::: Provided records
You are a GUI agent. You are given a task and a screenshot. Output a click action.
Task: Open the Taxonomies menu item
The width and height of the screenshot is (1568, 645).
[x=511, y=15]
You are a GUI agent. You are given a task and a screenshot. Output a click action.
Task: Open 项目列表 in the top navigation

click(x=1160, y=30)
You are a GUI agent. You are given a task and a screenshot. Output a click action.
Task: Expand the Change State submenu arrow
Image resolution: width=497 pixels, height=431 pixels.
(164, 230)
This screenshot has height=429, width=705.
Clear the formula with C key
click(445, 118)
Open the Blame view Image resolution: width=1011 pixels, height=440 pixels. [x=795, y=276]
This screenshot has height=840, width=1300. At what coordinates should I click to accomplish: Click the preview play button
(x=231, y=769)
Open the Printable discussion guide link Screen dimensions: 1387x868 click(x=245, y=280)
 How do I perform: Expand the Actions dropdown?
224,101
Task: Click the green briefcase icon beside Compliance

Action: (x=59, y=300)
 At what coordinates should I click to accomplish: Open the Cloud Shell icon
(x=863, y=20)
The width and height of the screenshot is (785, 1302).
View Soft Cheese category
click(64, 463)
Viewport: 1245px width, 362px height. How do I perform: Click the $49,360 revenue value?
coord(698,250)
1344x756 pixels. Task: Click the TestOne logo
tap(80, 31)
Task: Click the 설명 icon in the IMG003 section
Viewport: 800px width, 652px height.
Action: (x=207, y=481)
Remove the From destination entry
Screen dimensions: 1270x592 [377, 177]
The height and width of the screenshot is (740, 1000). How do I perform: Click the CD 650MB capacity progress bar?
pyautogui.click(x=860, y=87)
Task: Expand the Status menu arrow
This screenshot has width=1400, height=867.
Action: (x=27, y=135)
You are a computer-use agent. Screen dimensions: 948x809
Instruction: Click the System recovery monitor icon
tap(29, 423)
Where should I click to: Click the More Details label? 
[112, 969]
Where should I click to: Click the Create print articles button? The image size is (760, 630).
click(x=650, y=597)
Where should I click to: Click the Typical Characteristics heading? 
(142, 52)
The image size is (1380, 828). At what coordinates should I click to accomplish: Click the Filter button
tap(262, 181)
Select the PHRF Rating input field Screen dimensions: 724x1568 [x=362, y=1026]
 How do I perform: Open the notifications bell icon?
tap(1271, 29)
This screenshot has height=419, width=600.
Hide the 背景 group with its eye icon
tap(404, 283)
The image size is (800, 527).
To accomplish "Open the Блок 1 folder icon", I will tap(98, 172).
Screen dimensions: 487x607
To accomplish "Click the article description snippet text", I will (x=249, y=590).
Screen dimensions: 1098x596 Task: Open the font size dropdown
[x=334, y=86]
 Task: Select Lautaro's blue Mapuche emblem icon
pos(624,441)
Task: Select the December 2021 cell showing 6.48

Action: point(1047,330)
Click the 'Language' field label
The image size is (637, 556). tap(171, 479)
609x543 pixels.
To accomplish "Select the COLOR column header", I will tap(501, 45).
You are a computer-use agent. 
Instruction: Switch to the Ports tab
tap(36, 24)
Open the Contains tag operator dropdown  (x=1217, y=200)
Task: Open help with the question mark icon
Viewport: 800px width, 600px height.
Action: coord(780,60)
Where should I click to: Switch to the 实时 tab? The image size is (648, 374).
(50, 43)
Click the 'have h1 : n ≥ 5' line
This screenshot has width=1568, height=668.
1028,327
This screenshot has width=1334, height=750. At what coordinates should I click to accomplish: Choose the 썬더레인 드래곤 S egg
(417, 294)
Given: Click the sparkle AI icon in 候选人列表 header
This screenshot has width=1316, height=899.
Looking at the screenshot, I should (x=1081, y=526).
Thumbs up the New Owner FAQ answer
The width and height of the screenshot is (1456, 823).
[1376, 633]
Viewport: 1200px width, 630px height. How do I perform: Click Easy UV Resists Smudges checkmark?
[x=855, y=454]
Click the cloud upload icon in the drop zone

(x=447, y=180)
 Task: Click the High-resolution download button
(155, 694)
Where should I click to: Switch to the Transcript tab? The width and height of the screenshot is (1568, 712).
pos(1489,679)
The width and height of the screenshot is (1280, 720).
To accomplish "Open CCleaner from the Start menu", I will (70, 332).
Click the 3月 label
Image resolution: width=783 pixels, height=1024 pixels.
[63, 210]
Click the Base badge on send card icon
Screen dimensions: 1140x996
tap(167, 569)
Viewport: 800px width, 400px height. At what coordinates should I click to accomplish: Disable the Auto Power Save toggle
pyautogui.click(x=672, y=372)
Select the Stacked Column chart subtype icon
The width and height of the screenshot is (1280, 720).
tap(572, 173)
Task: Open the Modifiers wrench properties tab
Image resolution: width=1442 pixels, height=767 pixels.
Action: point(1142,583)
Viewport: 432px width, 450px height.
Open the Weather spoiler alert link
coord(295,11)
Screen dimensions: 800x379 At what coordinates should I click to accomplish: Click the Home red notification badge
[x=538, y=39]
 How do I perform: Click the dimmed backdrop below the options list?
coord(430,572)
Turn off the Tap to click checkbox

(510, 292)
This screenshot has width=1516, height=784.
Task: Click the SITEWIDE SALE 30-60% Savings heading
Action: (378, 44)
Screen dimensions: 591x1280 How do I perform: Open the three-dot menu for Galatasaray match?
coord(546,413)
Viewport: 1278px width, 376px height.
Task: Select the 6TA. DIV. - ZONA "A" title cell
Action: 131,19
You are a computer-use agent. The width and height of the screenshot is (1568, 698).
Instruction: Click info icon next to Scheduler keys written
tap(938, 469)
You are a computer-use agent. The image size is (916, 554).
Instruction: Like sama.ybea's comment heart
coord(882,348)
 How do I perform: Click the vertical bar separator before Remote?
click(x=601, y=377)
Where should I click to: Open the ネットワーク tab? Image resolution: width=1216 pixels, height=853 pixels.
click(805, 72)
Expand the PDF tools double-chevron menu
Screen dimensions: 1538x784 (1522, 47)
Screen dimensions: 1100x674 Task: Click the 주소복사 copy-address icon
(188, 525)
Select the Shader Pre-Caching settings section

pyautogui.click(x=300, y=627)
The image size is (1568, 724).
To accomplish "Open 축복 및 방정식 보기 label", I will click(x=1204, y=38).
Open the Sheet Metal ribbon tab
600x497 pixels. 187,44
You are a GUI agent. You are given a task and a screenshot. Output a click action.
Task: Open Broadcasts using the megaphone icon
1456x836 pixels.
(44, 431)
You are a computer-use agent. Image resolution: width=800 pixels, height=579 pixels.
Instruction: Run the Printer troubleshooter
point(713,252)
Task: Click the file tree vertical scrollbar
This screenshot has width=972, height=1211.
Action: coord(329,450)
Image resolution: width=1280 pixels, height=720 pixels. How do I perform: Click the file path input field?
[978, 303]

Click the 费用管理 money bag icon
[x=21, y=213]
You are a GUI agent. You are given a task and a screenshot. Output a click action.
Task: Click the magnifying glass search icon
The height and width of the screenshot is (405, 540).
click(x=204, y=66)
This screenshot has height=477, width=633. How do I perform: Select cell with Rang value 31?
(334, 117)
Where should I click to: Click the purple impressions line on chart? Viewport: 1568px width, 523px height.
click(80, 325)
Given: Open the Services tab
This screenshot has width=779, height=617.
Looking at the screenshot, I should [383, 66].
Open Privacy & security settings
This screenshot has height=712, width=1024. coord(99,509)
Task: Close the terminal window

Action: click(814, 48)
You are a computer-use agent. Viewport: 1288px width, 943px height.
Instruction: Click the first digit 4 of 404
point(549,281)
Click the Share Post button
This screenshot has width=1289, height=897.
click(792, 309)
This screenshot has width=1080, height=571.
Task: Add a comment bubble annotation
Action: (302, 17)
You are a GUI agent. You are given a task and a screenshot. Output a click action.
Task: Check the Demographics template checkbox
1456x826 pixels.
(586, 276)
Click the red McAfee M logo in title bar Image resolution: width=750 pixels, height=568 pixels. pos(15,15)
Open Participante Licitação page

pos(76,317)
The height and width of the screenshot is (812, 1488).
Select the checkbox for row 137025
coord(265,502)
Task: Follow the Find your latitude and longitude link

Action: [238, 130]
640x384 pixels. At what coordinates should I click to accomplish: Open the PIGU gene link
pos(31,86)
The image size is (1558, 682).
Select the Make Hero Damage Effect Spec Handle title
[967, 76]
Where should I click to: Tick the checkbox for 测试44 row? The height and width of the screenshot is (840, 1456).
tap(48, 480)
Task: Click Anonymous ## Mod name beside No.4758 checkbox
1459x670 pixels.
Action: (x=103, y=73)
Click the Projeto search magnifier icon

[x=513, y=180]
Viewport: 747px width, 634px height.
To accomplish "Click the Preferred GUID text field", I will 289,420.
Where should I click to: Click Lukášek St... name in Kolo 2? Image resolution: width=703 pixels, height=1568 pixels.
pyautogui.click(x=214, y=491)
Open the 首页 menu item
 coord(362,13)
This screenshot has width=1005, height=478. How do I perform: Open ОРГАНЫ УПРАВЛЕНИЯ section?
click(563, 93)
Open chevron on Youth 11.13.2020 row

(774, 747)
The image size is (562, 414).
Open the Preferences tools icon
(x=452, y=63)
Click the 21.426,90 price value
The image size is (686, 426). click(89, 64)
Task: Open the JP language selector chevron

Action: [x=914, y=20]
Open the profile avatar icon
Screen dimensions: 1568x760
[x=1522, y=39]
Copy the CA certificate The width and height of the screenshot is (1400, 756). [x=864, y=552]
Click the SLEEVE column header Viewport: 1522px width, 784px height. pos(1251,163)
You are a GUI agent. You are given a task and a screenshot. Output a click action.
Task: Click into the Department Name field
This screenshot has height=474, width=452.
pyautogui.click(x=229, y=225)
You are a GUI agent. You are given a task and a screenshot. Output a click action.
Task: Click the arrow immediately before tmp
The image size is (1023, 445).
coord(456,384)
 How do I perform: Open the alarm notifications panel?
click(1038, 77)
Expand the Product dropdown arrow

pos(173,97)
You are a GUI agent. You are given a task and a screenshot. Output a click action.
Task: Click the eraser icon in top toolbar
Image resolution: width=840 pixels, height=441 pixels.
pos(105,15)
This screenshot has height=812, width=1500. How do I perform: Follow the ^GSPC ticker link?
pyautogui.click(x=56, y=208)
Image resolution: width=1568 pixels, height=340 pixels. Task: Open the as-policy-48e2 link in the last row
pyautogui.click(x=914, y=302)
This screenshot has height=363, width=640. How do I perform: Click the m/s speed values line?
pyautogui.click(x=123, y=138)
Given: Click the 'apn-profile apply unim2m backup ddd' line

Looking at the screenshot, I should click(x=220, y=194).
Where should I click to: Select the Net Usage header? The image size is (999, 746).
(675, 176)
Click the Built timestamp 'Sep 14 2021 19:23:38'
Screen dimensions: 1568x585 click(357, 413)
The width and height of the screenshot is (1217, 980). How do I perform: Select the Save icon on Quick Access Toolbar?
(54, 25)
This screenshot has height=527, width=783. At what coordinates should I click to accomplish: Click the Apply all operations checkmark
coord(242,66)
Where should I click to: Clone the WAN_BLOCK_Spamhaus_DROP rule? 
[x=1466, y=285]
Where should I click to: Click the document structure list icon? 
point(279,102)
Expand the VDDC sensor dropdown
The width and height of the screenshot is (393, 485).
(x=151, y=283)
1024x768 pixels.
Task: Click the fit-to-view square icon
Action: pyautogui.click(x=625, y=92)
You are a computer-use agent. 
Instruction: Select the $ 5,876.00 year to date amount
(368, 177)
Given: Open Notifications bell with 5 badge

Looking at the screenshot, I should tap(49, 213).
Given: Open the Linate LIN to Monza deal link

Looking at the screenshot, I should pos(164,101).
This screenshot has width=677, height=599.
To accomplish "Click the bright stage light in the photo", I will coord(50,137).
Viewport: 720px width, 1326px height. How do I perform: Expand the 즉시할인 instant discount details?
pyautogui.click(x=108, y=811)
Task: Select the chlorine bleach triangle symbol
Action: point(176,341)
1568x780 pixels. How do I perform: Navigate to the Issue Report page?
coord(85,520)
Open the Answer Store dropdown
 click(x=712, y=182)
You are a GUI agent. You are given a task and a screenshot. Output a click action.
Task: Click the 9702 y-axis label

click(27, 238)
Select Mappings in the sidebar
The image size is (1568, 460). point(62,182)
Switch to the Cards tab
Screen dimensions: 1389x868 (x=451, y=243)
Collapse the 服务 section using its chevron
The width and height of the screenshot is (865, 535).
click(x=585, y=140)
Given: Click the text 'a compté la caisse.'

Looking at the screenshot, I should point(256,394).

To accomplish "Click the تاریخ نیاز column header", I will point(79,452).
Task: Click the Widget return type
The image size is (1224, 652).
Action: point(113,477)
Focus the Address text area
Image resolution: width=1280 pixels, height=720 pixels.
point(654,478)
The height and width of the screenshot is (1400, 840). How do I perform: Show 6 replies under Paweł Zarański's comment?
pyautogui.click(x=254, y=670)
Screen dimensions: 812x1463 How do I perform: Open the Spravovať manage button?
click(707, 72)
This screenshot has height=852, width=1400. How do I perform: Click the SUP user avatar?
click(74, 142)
::::::
Exercise instructions: The response should hold exactly the lines starting at the line with "The image size is (562, 414)." and ending at the line with "Click the SLEEVE", and no other line of the material above.

Response box:
The image size is (562, 414).
Open the Preferences tools icon
(x=452, y=63)
Click the 21.426,90 price value
The image size is (686, 426). click(89, 64)
Task: Open the JP language selector chevron

Action: [x=914, y=20]
Open the profile avatar icon
Screen dimensions: 1568x760
[x=1522, y=39]
Copy the CA certificate The width and height of the screenshot is (1400, 756). [x=864, y=552]
Click the SLEEVE column header Viewport: 1522px width, 784px height. pos(1251,163)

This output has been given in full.